= AIM OF THE EXERCISE =
Only the lines that contain the string "field" belong in the answer; pull them from the records.

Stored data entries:
=== Section Start ===

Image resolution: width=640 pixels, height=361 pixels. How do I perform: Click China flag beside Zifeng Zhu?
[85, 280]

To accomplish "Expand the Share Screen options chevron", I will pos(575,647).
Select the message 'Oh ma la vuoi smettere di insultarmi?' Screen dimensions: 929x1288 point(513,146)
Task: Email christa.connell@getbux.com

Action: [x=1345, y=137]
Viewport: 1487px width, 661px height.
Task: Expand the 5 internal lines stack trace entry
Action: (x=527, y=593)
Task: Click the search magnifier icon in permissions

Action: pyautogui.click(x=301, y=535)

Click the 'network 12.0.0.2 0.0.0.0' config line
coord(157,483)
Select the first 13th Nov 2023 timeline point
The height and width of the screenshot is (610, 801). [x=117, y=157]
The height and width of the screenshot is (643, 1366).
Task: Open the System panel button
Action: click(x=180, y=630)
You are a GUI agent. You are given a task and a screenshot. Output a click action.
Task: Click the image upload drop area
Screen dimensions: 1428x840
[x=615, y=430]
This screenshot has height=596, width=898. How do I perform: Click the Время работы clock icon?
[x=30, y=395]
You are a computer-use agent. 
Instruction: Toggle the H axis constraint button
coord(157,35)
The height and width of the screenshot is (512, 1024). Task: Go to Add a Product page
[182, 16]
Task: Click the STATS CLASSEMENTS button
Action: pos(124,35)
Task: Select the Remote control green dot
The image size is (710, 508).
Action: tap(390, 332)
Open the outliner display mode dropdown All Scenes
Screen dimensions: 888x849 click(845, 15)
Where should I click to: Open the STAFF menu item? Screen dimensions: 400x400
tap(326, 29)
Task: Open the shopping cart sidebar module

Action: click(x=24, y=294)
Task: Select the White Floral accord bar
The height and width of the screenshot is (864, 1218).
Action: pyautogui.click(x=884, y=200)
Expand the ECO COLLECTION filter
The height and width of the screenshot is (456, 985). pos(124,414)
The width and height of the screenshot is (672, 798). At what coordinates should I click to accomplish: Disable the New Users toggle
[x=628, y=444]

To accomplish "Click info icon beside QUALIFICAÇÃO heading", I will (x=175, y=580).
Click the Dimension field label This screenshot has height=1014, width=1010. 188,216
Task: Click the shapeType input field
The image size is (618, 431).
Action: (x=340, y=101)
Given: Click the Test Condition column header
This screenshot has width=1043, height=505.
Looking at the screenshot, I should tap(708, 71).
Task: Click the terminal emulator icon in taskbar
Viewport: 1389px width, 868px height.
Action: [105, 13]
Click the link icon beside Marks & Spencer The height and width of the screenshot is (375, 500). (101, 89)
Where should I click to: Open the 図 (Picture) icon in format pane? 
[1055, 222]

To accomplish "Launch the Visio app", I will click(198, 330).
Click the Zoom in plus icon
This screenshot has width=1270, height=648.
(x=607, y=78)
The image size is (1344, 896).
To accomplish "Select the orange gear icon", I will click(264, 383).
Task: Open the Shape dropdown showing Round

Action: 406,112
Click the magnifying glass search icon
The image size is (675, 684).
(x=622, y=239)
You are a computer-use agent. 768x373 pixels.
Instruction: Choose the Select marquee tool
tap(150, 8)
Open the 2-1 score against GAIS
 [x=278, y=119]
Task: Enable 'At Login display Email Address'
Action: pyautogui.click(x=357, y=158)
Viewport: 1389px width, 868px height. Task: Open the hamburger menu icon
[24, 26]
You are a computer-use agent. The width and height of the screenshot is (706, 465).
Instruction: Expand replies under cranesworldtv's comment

=== Section End ===

= RESULT OF THE TASK =
Click the Dimension field label This screenshot has height=1014, width=1010. 188,216
Task: Click the shapeType input field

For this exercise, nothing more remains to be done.